### Task details
Nothing before the line containing "This screenshot has height=622, width=793." belongs in the answer; quote that line and all lines after it through the end of the material, word for word.

╔══

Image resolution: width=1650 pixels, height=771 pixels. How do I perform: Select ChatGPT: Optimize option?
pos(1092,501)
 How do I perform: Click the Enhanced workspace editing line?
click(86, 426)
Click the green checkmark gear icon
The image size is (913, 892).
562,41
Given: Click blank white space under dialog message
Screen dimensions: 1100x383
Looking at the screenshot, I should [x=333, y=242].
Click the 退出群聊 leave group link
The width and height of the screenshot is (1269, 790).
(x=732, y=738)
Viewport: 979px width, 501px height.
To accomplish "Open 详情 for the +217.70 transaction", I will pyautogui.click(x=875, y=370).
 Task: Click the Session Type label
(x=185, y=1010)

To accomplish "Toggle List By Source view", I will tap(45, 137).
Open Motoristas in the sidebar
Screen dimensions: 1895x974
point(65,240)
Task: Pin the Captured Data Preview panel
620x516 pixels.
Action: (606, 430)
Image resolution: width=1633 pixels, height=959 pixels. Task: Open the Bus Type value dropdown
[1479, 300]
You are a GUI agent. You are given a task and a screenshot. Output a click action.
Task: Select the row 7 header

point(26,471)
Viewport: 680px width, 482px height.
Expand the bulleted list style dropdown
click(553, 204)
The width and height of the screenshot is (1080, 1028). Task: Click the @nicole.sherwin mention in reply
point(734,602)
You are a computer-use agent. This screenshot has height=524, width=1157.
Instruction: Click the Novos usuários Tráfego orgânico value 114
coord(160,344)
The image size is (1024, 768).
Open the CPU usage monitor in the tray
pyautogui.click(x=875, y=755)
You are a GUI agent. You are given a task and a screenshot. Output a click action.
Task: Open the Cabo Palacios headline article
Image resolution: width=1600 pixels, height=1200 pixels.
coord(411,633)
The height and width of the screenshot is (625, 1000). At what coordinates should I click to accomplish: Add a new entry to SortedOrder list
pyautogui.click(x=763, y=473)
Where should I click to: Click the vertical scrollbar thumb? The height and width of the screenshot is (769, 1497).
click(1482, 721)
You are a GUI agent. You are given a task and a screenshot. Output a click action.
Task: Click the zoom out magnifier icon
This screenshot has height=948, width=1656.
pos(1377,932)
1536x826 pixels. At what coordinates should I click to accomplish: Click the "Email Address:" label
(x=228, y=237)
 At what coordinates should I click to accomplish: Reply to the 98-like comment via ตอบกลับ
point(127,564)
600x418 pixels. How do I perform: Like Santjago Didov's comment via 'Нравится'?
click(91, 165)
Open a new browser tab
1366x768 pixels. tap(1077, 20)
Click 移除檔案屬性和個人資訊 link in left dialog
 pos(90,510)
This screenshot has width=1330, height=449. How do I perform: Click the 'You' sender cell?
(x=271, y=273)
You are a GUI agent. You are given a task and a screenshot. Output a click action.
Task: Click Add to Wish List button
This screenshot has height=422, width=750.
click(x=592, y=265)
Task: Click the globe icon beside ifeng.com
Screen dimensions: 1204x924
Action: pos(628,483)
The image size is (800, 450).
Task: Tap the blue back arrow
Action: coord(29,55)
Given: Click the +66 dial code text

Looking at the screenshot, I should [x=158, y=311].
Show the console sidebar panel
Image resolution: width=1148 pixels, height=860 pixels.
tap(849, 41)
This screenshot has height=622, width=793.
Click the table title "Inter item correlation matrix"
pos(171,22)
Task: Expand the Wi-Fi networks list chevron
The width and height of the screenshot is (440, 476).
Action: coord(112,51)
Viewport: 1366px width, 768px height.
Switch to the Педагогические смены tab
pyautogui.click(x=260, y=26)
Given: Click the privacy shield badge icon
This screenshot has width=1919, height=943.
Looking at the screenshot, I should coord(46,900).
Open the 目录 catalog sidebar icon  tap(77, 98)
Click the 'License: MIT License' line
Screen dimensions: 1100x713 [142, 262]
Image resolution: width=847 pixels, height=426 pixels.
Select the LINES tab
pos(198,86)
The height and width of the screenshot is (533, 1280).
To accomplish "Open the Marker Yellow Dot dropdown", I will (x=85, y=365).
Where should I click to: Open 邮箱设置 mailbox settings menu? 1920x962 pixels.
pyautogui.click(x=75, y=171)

╚══

### Solution
This screenshot has height=622, width=793.
Click the table title "Inter item correlation matrix"
pos(171,22)
Task: Expand the Wi-Fi networks list chevron
The width and height of the screenshot is (440, 476).
Action: coord(112,51)
Viewport: 1366px width, 768px height.
Switch to the Педагогические смены tab
pyautogui.click(x=260, y=26)
Given: Click the privacy shield badge icon
This screenshot has width=1919, height=943.
Looking at the screenshot, I should coord(46,900).
Open the 目录 catalog sidebar icon  tap(77, 98)
Click the 'License: MIT License' line
Screen dimensions: 1100x713 [142, 262]
Image resolution: width=847 pixels, height=426 pixels.
Select the LINES tab
pos(198,86)
The height and width of the screenshot is (533, 1280).
To accomplish "Open the Marker Yellow Dot dropdown", I will (x=85, y=365).
Where should I click to: Open 邮箱设置 mailbox settings menu? 1920x962 pixels.
pyautogui.click(x=75, y=171)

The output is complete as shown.